***** MATERIALS PROVIDED *****

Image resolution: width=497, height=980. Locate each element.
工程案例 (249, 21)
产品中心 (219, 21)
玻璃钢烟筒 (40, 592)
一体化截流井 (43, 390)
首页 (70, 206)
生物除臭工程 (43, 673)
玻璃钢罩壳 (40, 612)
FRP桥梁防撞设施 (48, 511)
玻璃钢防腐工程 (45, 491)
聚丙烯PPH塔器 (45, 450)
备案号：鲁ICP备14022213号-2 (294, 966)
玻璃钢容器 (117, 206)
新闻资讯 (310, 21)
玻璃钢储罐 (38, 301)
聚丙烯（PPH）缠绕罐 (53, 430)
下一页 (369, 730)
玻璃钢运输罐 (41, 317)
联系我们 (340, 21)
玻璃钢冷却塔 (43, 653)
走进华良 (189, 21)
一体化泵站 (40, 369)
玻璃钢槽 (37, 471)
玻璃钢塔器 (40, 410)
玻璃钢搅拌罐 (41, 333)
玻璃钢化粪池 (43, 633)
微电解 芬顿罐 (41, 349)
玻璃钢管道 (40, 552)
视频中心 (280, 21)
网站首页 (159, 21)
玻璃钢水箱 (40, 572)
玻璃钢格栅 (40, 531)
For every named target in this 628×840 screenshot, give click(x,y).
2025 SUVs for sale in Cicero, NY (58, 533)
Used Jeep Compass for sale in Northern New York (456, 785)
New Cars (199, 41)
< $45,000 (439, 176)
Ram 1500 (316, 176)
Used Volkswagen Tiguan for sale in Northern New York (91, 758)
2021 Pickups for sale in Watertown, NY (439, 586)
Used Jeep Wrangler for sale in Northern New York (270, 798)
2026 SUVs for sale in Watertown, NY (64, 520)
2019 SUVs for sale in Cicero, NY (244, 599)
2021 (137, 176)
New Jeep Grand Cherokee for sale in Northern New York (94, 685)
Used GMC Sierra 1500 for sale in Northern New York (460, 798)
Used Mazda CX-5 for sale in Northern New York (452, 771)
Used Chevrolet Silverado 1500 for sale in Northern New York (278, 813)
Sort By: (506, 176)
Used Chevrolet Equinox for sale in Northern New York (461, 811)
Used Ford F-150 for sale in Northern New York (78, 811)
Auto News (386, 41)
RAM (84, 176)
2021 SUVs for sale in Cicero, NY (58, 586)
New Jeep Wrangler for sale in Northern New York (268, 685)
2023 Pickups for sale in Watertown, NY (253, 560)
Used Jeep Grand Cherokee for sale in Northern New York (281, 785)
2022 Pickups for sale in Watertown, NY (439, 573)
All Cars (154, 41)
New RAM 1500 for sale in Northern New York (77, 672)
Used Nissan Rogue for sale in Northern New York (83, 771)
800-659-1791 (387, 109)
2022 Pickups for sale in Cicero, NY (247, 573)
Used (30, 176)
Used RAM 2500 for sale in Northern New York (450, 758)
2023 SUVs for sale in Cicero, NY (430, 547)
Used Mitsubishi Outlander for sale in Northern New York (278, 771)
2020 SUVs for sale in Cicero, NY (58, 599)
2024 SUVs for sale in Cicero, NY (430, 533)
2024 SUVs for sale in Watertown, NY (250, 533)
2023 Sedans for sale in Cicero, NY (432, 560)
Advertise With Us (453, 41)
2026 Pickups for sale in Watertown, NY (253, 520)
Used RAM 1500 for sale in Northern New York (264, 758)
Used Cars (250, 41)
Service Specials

*****

• [STATED EXERCISE]: Swap every occurrence of "Northern New York" for "Upstate New York" throughout the records above, and write the lines out again with nothing else changed.

• [SOLUTION FOR THIS EXERCISE]:
Image resolution: width=497, height=980. Locate each element.
工程案例 (249, 21)
产品中心 (219, 21)
玻璃钢烟筒 (40, 592)
一体化截流井 (43, 390)
首页 (70, 206)
生物除臭工程 (43, 673)
玻璃钢罩壳 (40, 612)
FRP桥梁防撞设施 (48, 511)
玻璃钢防腐工程 (45, 491)
聚丙烯PPH塔器 (45, 450)
备案号：鲁ICP备14022213号-2 (294, 966)
玻璃钢容器 (117, 206)
新闻资讯 (310, 21)
玻璃钢储罐 (38, 301)
聚丙烯（PPH）缠绕罐 (53, 430)
下一页 (369, 730)
玻璃钢运输罐 (41, 317)
联系我们 (340, 21)
玻璃钢冷却塔 (43, 653)
走进华良 (189, 21)
一体化泵站 (40, 369)
玻璃钢槽 (37, 471)
玻璃钢塔器 (40, 410)
玻璃钢搅拌罐 (41, 333)
玻璃钢化粪池 (43, 633)
微电解 芬顿罐 (41, 349)
玻璃钢管道 (40, 552)
视频中心 (280, 21)
网站首页 (159, 21)
玻璃钢水箱 (40, 572)
玻璃钢格栅 (40, 531)
For every named target in this 628×840 screenshot, give click(x,y).
2025 SUVs for sale in Cicero, NY (58, 533)
Used Jeep Compass for sale in Upstate New York (456, 785)
New Cars (199, 41)
< $45,000 (439, 176)
Ram 1500 (316, 176)
Used Volkswagen Tiguan for sale in Upstate New York (91, 758)
2021 Pickups for sale in Watertown, NY (439, 586)
Used Jeep Wrangler for sale in Upstate New York (270, 798)
2026 SUVs for sale in Watertown, NY (64, 520)
2019 SUVs for sale in Cicero, NY (244, 599)
2021 (137, 176)
New Jeep Grand Cherokee for sale in Upstate New York (94, 685)
Used GMC Sierra 1500 for sale in Upstate New York (460, 798)
Used Mazda CX-5 for sale in Upstate New York (452, 771)
Used Chevrolet Silverado 1500 for sale in Upstate New York (278, 813)
Sort By: (506, 176)
Used Chevrolet Equinox for sale in Upstate New York (461, 811)
Used Ford F-150 for sale in Upstate New York (78, 811)
Auto News (386, 41)
RAM (84, 176)
2021 SUVs for sale in Cicero, NY (58, 586)
New Jeep Wrangler for sale in Upstate New York (268, 685)
2023 Pickups for sale in Watertown, NY (253, 560)
Used Jeep Grand Cherokee for sale in Upstate New York (281, 785)
2022 Pickups for sale in Watertown, NY (439, 573)
All Cars (154, 41)
New RAM 1500 for sale in Upstate New York (77, 672)
Used Nissan Rogue for sale in Upstate New York (83, 771)
800-659-1791 (387, 109)
2022 Pickups for sale in Cicero, NY (247, 573)
Used (30, 176)
Used RAM 2500 for sale in Upstate New York (450, 758)
2023 SUVs for sale in Cicero, NY (430, 547)
Used Mitsubishi Outlander for sale in Upstate New York (278, 771)
2020 SUVs for sale in Cicero, NY (58, 599)
2024 SUVs for sale in Cicero, NY (430, 533)
2024 SUVs for sale in Watertown, NY (250, 533)
2023 Sedans for sale in Cicero, NY (432, 560)
Advertise With Us (453, 41)
2026 Pickups for sale in Watertown, NY (253, 520)
Used RAM 1500 for sale in Upstate New York (264, 758)
Used Cars (250, 41)
Service Specials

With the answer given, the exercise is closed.